Including Enbrel. And, believe it or not, the $750 APL paid yesterday was after what was left of my support had already been applied. Which means that next time I go to pick up Enbrel, they'll charge $1,600. Awesome.

You know what else this means? I hit a $5,000 cap and two $4,000 caps and I have paid hundreds of dollars of co-payments to the pharmacy myself. This means that I have spent more than $10,000 on medicine in less than a year!! In fact, the total is closer to $15,000. You could by an entire car for that amount. Or a whole wedding. HOW DO DRUGS POSSIBLY COST THAT MUCH?!?! 

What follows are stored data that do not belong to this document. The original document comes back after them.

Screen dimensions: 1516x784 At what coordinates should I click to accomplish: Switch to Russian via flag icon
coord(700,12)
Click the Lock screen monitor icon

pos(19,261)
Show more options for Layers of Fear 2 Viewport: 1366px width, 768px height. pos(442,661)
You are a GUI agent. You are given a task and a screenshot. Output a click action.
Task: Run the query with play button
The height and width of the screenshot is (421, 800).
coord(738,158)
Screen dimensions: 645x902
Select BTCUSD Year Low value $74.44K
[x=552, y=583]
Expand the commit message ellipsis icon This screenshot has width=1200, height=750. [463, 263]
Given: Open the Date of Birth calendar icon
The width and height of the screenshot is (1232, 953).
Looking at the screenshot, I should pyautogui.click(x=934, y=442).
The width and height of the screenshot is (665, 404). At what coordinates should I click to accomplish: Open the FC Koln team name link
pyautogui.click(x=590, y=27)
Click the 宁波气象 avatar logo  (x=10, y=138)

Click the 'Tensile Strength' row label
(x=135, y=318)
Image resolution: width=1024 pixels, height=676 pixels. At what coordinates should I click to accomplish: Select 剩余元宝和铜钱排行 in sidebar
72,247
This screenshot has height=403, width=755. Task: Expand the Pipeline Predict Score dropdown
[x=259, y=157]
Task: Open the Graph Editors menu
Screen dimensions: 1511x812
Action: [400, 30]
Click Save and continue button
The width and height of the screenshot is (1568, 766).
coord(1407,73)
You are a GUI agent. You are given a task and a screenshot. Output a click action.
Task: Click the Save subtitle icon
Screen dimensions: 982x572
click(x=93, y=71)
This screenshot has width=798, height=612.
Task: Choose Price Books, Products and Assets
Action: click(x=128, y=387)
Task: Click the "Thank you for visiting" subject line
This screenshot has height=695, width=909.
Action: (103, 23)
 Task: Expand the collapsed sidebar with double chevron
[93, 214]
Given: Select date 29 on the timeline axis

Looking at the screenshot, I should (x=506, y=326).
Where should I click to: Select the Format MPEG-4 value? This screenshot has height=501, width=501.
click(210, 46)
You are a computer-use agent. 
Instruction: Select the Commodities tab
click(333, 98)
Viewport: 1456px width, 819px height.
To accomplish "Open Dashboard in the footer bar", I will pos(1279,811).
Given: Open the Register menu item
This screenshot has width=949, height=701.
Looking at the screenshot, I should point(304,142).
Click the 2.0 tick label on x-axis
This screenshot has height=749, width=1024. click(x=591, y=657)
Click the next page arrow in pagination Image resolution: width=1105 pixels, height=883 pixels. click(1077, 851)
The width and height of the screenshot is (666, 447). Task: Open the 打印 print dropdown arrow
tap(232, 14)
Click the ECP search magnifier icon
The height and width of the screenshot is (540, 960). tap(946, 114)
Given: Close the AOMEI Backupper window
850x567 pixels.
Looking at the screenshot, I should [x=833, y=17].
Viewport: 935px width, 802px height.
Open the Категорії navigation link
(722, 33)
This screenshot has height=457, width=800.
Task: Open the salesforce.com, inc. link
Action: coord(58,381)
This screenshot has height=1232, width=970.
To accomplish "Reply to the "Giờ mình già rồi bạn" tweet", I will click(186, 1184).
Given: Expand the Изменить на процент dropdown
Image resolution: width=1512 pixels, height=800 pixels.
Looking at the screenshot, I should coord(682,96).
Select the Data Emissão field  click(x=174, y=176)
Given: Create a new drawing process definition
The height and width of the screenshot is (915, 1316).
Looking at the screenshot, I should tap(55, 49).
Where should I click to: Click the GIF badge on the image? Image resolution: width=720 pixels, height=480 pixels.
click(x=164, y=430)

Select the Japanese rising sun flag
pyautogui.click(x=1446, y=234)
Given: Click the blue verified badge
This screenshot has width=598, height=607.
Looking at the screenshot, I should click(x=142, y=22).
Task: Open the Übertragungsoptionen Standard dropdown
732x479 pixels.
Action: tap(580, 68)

And how will we ever pay for it all?

12 comments:

Laurie Grassi said...

Are there no government programs that will help you pay????? L

~Mariah~ said...

I'm working on it. While having a beer. ~;o)

Skye said...

ive been enrolled in enbrel support for 6 months but i've only started using it like for 2 months but i got a letter saying my 6 months is up, this reminds me i need to give them a call.

Skye said...

oh and what government program are you looking into? i'm gonna need to do that soon.

Laurie Grassi said...

Hope you work something out...Enjoy the beer!! :) L

~Mariah~ said...

SKYE: I talked to the folks at Enbrel support (http://www.enbrel.com/pay-for-ENBREL.jspx) and they are running some kind of check on my insurance to see what kind of help they can potentially offer me. I also know someone who gets her Enbrel through the ENcourage foundation: http://wwwext.amgen.com/citizenship/encourage_foundation.html so I may look there next if the support doesn't come up with anything.

Nessie said...

That sucks! I reached my limit with Enbrel too. I thought it wasn't helping that much, so my rheumatologist had me get off it to see. But just in case I was wrong, I found a few things that would help. The National Psoriasis Foundation has a list of copay assistance plans (that help more than just those with psoriasis or PsA): https://www.psoriasis.org/NetCommunity/SSLPage.aspx?pid=1368
Hope you find some way to not pay that crazy amount every month.

Mirela said...

Makes me mad to hear about this exuberant amount. Not fair! I hope you work something out soon. We're sick for life...hmmm "someone" just hit the jackpot developing and distributing this drug.

Jodi said...

oh. my. goodness.

~Mariah~ said...

NESSIE: Thanks for the links. I'm still working on it and maybe I'll look into those too.

MIRELA and JODI: SERIOUSLY, huh? It's like a nightmare. Luckily, I have family to help me out in the meantime. I am so grateful for my family because I know not everyone is so lucky.

Tazzy said...

I have been resistant to taking any of the "newer" drugs due to the fact I would like to have a life outside of RA/LUPUS that doesn't include a bankruptcy, going hungry or robbing stores. I think it is utterly ridiculous that ANY med on this planet cost so much to aid others in health care. Can you imagine, humans die because they can't afford this crap we shove in our bodies to feel better even if only for an hour. When they come without harsh side effects, it might be worth it. But now, I don't know.

I realize i'm no help to you in this post but this pisses me off that folks like you want to try to feel better and you get screwed by big medicine/insurance. Frustrating as all get out to me.

~Mariah~ said...

TAZZY: Yes, going hungry and robbing stores (thought I was thinking banks...) is generally a bad idea. ~;o) Unfortunately, it's this medicine that has helped me get at least a little closer to feeling like my old self again. ::sigh::

But I want you to know that it IS helpful to me to know that there are others out there who understand my frustration!! Every comment on this blog helps!